# About this exercise:
In your copy of the records, include every word exactly and no pictures.

# Saved entries:
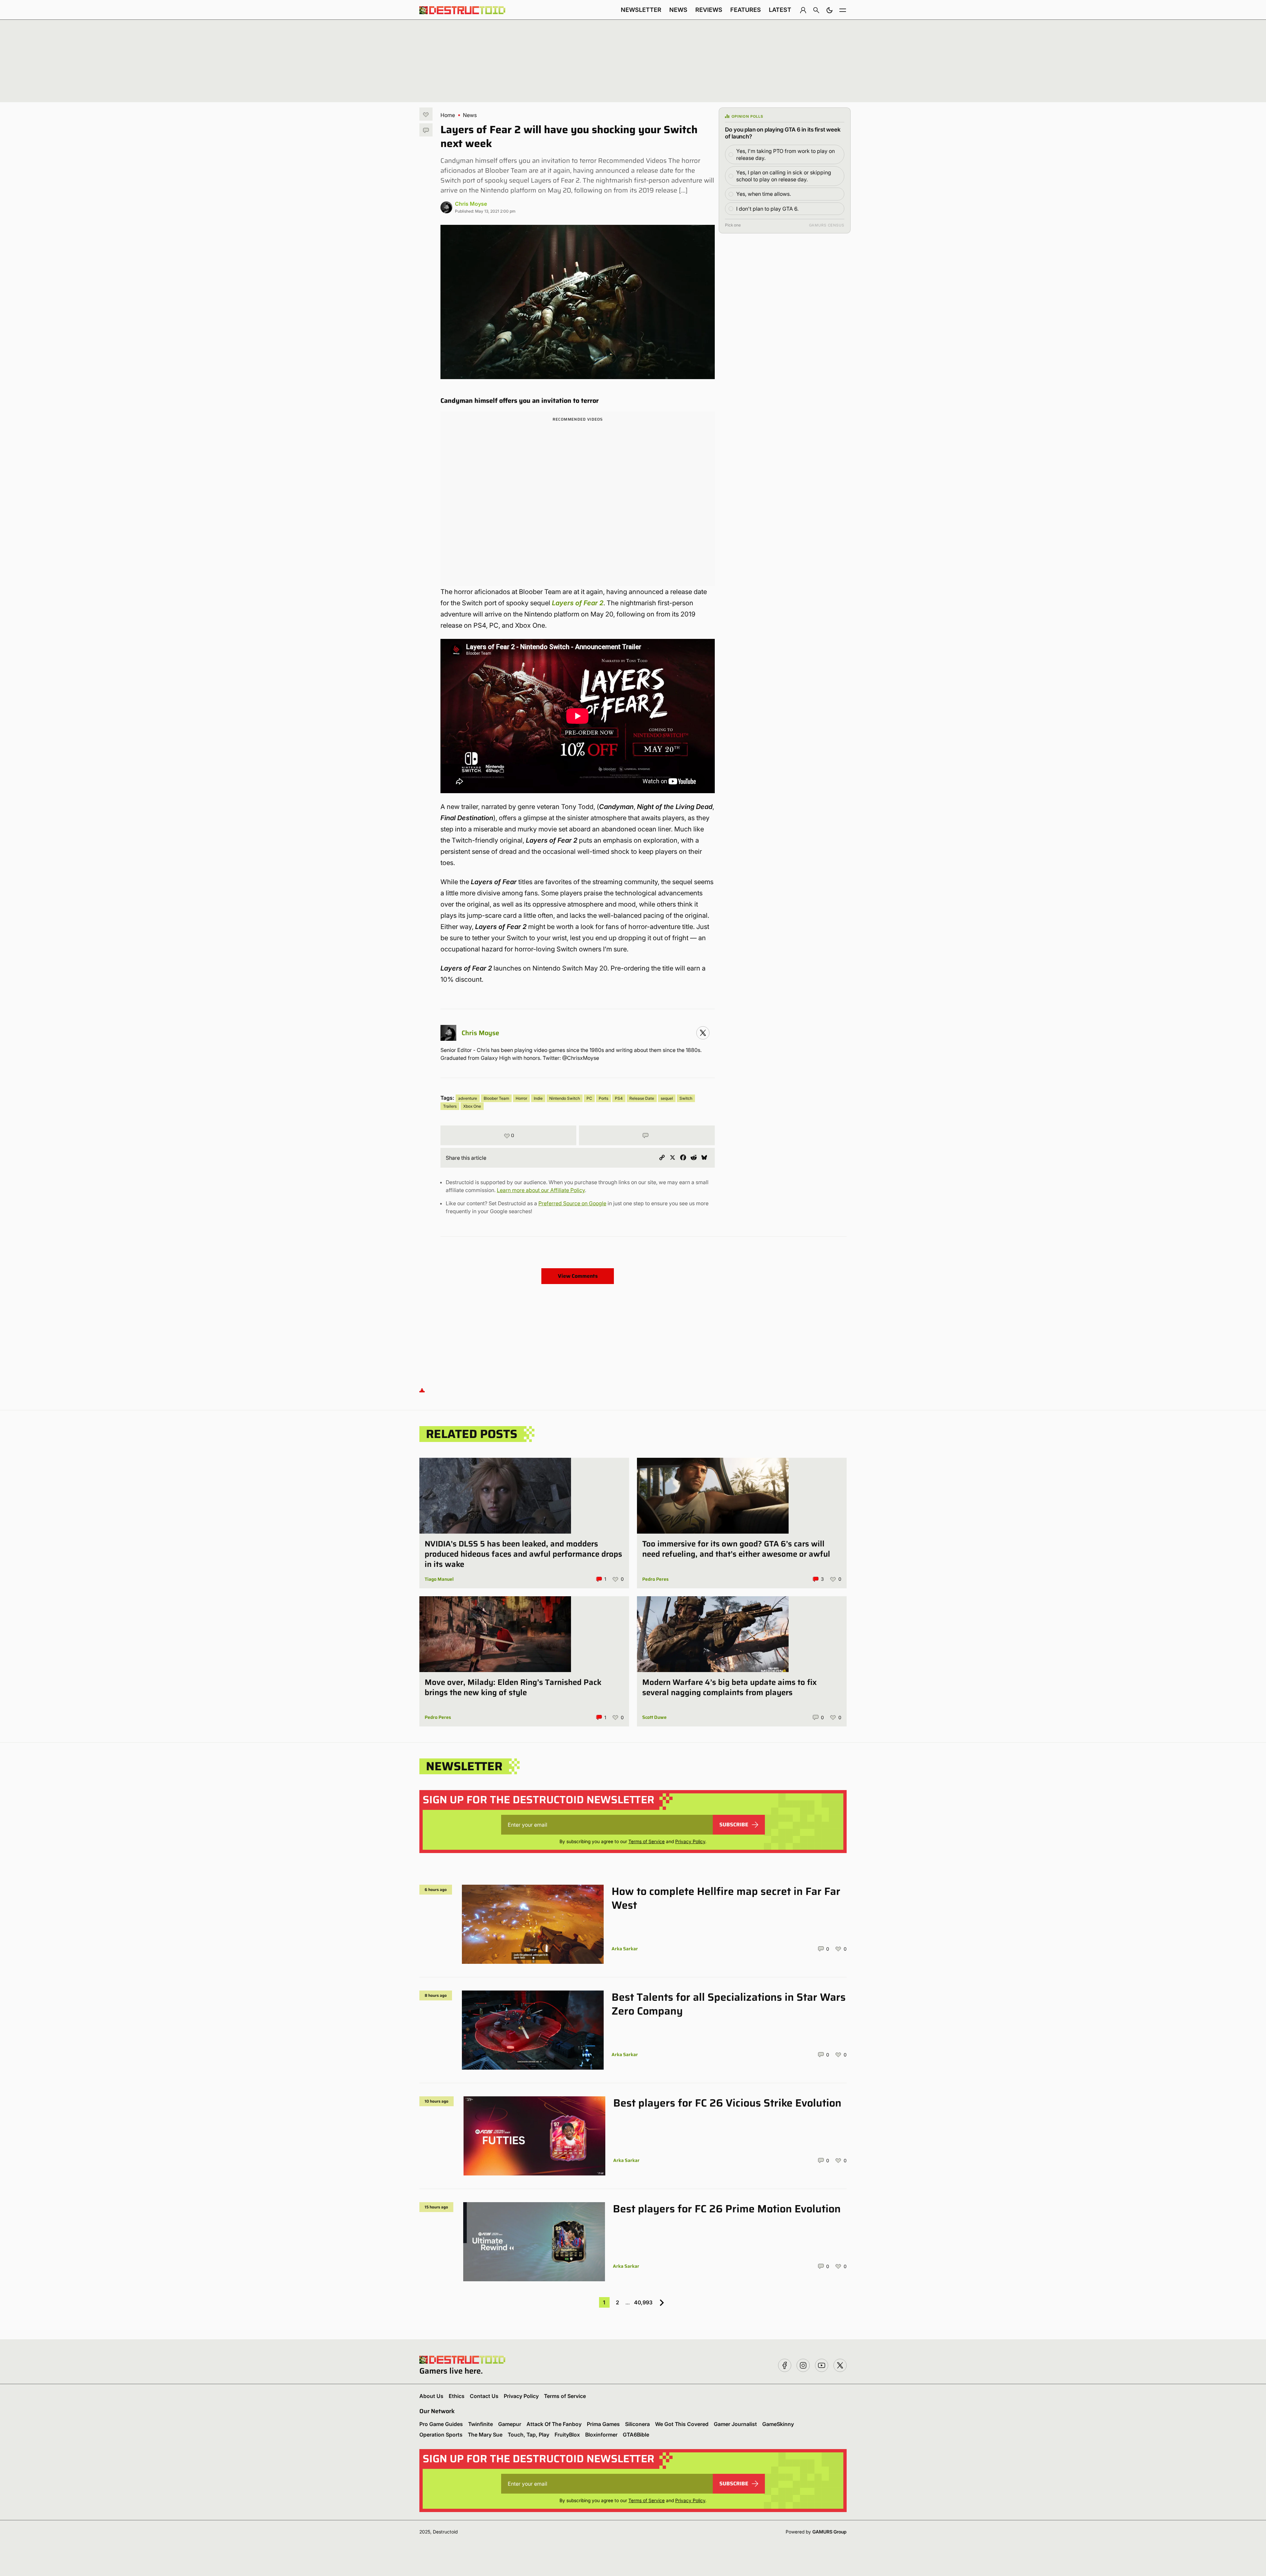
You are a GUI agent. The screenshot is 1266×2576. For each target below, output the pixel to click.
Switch (685, 1098)
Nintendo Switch (564, 1098)
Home (447, 115)
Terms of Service (646, 1841)
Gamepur (509, 2424)
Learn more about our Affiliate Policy (541, 1190)
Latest (780, 9)
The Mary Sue (485, 2434)
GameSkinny (778, 2424)
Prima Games (603, 2424)
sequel (667, 1098)
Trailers (450, 1106)
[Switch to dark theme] (829, 10)
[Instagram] (702, 1032)
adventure (467, 1098)
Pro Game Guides (441, 2424)
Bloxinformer (601, 2434)
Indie (538, 1098)
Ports (603, 1098)
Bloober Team (496, 1098)
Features (745, 9)
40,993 (643, 2302)
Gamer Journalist (735, 2424)
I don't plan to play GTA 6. (767, 208)
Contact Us (484, 2396)
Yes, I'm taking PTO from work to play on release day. (785, 154)
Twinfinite (480, 2424)
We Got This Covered (681, 2424)
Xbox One (472, 1106)
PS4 (619, 1098)
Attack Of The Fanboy (554, 2424)
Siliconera (637, 2424)
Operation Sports (441, 2434)
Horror (521, 1098)
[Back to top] (422, 1390)
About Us (431, 2396)
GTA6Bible (636, 2434)
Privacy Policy (690, 1841)
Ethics (457, 2396)
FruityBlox (567, 2434)
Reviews (708, 9)
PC (589, 1098)
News (678, 9)
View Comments (578, 1276)
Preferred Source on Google (572, 1203)
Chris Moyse (471, 203)
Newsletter (641, 9)
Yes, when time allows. (763, 194)
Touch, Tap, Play (528, 2434)
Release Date (641, 1098)
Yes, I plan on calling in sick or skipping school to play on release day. (783, 176)
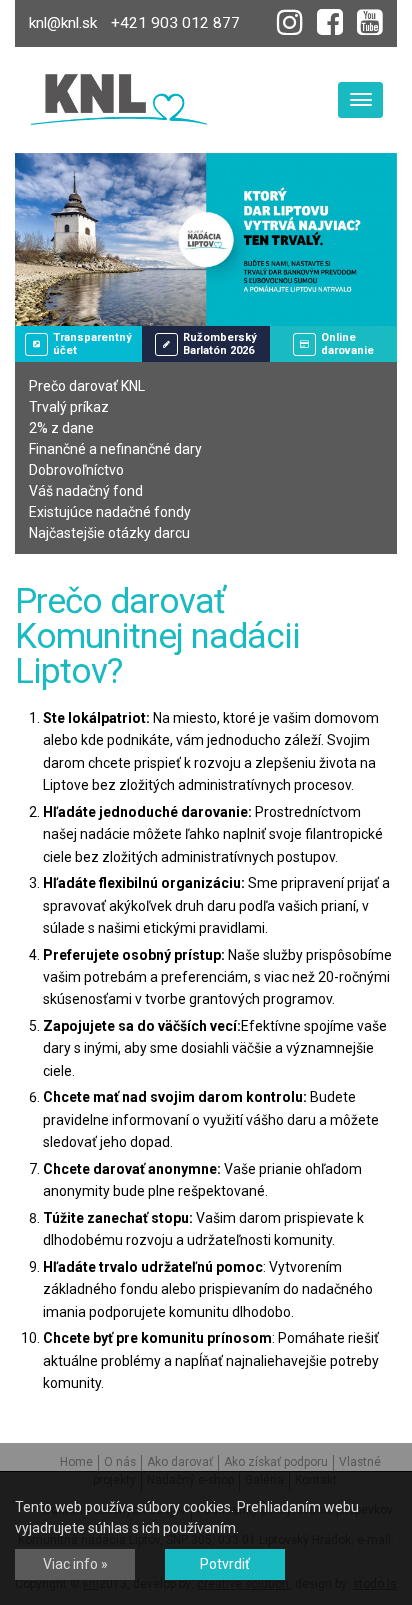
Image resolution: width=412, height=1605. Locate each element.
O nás (120, 1462)
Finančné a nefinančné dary (115, 449)
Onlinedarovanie (347, 344)
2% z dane (61, 428)
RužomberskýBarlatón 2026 (220, 344)
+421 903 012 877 (175, 23)
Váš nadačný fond (86, 491)
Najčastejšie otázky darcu (109, 533)
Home (76, 1462)
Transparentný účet (92, 344)
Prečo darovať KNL (87, 386)
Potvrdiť (225, 1564)
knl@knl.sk (63, 23)
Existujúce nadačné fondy (110, 512)
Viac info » (75, 1564)
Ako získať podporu (276, 1462)
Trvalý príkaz (69, 407)
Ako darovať (180, 1462)
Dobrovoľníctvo (76, 470)
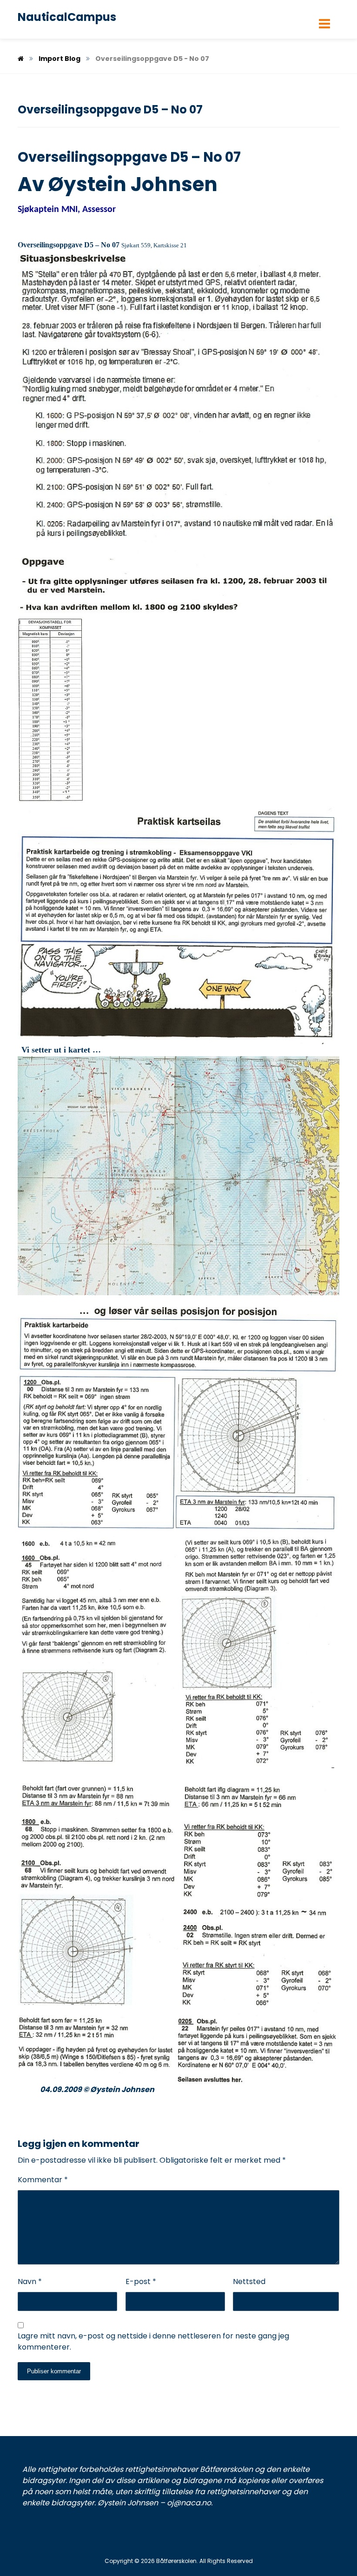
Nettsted (249, 2281)
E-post (141, 2281)
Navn (30, 2281)
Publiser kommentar (54, 2371)
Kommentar (43, 2179)
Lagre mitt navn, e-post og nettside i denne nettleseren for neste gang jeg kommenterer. (153, 2341)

# Answer to this task:
You are a GUI agent. The screenshot is 1266×2576. For each target below, output the pixel to click.
Switch (685, 1098)
Nintendo Switch (564, 1098)
Home (447, 115)
Terms of Service (646, 1841)
Gamepur (509, 2424)
Learn more about our Affiliate Policy (541, 1190)
Latest (780, 9)
The Mary Sue (485, 2434)
GameSkinny (778, 2424)
Prima Games (603, 2424)
sequel (667, 1098)
Trailers (450, 1106)
[Switch to dark theme] (829, 10)
[Instagram] (702, 1032)
adventure (467, 1098)
Pro Game Guides (441, 2424)
Bloxinformer (601, 2434)
Indie (538, 1098)
Ports (603, 1098)
Bloober Team (496, 1098)
Features (745, 9)
40,993 (643, 2302)
Gamer Journalist (735, 2424)
I don't plan to play GTA 6. (767, 208)
Contact Us (484, 2396)
Yes, I'm taking PTO from work to play on release day. (785, 154)
Twinfinite (480, 2424)
We Got This Covered (681, 2424)
Xbox One (472, 1106)
PS4 (619, 1098)
Attack Of The Fanboy (554, 2424)
Siliconera (637, 2424)
Operation Sports (441, 2434)
Horror (521, 1098)
[Back to top] (422, 1390)
About Us (431, 2396)
GTA6Bible (636, 2434)
Privacy Policy (690, 1841)
Ethics (457, 2396)
FruityBlox (567, 2434)
Reviews (708, 9)
PC (589, 1098)
News (678, 9)
View Comments (578, 1276)
Preferred Source on Google (572, 1203)
Chris Moyse (471, 203)
Newsletter (641, 9)
Yes, when time allows. (763, 194)
Touch, Tap, Play (528, 2434)
Release Date (641, 1098)
Yes, I plan on calling in sick or skipping school to play on release day. (783, 176)
Image resolution: width=412, height=1605. Locate each element.
O nás (120, 1462)
Finančné a nefinančné dary (115, 449)
Onlinedarovanie (347, 344)
2% z dane (61, 428)
RužomberskýBarlatón 2026 (220, 344)
+421 903 012 877 (175, 23)
Váš nadačný fond (86, 491)
Najčastejšie otázky darcu (109, 533)
Home (76, 1462)
Transparentný účet (92, 344)
Prečo darovať KNL (87, 386)
Potvrdiť (225, 1564)
knl@knl.sk (63, 23)
Existujúce nadačné fondy (110, 512)
Viac info » (75, 1564)
Ako získať podporu (276, 1462)
Trvalý príkaz (69, 407)
Ako darovať (180, 1462)
Dobrovoľníctvo (76, 470)
Nettsted (249, 2281)
E-post (141, 2281)
Navn (30, 2281)
Publiser kommentar (54, 2371)
Kommentar (43, 2179)
Lagre mitt navn, e-post og nettside i denne nettleseren for neste gang jeg kommenterer. (153, 2341)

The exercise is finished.